朝6時。
ハリッドとのごちゃごちゃの後、何もルクソールの下調べができないまま乗り合いバスに乗り眠れぬ旅を続ける。
こんな状況にも楽しそうなVivi。
ルクソールに着いてもルクソールのどこに着いているのか、わけもわからず地に足がついてなかった。
宿も決まってない。
どこだよ、ここ?
Vivianが持っていた中国語版地球の歩き方的なガイドブックに乗っていたホテルを乗り合いバスから降ろされた場所から感覚を頼りに探していく。
HAPPY LAND HOTELへ。
疲れていたのか、2人とも荷物をおろしてぐっすり寝てしまった。
2人で街をさまよったその不安を拭うかのように。
起きたらもう夕方近かった。
寝て起きたら彼女はとっくに陽気になってた。
色々声をかけられたけど、とりあえず何か食べようと入ったシーフード屋がまさかの大当たり。
フィッシュフライ、サンド、ライス。
お互いに色々な意味で満たされる。
レストランから出るとさっきのおっちゃんがまだ待っていて、1ポンドだと言うので馬に乗ってみた。
なんかビルでパピルスを見たり、
民族衣装を着せてもらったり、
エジプト考古学博物館を見てきた後では物足りない彫刻を見て。
最後はカフェでバイバイ。
やっぱり最後に「イギリス1ポンドよこせ」。
もうこの手の話には食傷気味だ。
でも、これも旅なんだと思える。
旅は贅沢なことだと思えるから。
『今』が希少な時間だったんだと感じられるから。
もちろん民族衣装も買ってないしイギリス1ポンドも払わない。
Viviと夜のルクソールを散歩して色々声をかけられる中、綺麗な英語。
2人で英語で喋り返す。
ビックリされ、「お前ら英語できるのか?どこから来たんだ?」
彼女は中国から、俺は日本だよ。
そうか、、、と。
彼はイギリスの大学に留学していたようだ。
でも、イギリスの大学に留学している日本人は決まって日本人とつるんでコミュニケーションどころかろくに英語も話せなかったと。
「俺の英語もJanglishだせ?」と言うと、
いや、お前は俺に英語で喋ってくれているよ。

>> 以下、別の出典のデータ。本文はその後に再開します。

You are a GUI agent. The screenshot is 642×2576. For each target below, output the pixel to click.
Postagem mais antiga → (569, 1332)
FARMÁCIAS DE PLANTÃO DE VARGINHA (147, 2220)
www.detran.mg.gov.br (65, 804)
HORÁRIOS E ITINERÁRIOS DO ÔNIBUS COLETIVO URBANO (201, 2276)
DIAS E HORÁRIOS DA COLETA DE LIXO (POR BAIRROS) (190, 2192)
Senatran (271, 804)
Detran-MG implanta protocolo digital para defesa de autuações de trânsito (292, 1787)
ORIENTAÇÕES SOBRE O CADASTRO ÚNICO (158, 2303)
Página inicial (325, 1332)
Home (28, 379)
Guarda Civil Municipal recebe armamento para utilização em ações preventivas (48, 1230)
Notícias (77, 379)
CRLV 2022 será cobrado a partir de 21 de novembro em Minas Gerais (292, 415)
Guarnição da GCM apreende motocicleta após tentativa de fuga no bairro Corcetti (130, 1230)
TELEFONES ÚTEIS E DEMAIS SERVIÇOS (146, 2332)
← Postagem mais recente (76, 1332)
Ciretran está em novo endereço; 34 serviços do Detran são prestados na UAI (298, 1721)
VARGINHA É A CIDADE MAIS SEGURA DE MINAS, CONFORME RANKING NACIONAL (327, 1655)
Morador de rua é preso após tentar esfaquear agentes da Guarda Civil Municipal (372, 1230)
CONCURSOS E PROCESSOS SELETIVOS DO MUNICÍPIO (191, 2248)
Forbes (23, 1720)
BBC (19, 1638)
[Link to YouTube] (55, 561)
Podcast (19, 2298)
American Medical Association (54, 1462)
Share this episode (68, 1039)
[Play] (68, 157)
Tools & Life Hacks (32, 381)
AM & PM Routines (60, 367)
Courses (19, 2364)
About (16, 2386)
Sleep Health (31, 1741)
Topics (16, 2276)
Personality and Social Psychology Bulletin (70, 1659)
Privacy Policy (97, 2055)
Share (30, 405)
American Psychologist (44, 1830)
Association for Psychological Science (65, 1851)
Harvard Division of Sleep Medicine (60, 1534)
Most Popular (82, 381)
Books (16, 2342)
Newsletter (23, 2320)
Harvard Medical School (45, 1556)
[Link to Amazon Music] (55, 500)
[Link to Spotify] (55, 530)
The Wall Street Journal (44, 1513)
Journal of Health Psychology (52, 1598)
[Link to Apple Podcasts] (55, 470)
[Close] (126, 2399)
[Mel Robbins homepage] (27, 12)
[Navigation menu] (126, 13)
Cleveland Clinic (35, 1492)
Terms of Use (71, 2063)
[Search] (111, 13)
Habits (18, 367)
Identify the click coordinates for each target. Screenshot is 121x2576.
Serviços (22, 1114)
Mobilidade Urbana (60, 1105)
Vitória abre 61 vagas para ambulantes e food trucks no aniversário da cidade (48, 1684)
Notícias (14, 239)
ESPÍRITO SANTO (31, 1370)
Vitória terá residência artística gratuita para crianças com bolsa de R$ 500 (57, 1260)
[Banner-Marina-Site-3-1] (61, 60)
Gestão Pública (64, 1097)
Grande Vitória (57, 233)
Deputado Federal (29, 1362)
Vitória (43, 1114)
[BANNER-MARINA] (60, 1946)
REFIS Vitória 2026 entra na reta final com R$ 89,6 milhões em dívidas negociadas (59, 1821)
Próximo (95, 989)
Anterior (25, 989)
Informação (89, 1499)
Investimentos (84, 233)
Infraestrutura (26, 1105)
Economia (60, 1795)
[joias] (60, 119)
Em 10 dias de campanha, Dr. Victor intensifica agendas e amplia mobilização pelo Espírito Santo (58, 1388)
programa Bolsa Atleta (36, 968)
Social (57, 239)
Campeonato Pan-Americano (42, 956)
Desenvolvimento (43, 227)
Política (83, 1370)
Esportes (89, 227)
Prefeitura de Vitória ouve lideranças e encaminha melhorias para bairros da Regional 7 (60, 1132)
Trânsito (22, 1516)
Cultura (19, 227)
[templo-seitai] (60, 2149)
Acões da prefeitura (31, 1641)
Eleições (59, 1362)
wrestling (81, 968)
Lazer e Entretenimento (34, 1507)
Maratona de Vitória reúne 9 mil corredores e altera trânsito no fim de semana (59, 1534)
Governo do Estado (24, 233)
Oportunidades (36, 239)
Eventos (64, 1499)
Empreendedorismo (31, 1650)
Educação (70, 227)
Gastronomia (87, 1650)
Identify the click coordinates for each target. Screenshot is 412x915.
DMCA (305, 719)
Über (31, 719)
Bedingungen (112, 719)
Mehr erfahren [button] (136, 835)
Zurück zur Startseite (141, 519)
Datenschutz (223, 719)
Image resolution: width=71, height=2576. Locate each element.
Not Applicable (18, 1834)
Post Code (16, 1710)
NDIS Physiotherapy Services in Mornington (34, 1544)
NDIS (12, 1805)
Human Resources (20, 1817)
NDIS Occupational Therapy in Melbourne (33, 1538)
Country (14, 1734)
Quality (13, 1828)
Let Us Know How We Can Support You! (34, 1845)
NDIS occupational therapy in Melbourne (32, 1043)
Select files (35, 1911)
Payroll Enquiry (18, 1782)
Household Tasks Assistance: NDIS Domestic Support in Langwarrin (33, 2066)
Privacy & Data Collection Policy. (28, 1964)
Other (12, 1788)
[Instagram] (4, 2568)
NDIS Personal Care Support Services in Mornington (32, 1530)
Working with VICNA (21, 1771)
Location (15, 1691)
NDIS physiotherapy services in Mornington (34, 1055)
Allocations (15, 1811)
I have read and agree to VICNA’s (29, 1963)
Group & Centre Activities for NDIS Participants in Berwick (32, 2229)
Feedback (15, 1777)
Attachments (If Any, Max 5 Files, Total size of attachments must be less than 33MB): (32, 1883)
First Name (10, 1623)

俺にはちゃんと聞き取れるよ。
そう彼は話してくれた。
彼から、イギリスから帰国して自分の店を持っているからと言われ、二人で訪れたが、本当に1銭も払うこともなく商品を勧められることもなくただただ喋って時間が過ぎていく。
昨日今日で疲れ切っていたコミュニケーションが本当に楽しく感じた。
お店を出て暗闇をホテルまで。
道中のジュースを2人で分け合いながら。
ホテルに着く頃にはもうがっつり深夜。
でも、横にVivianの体温を感じていた。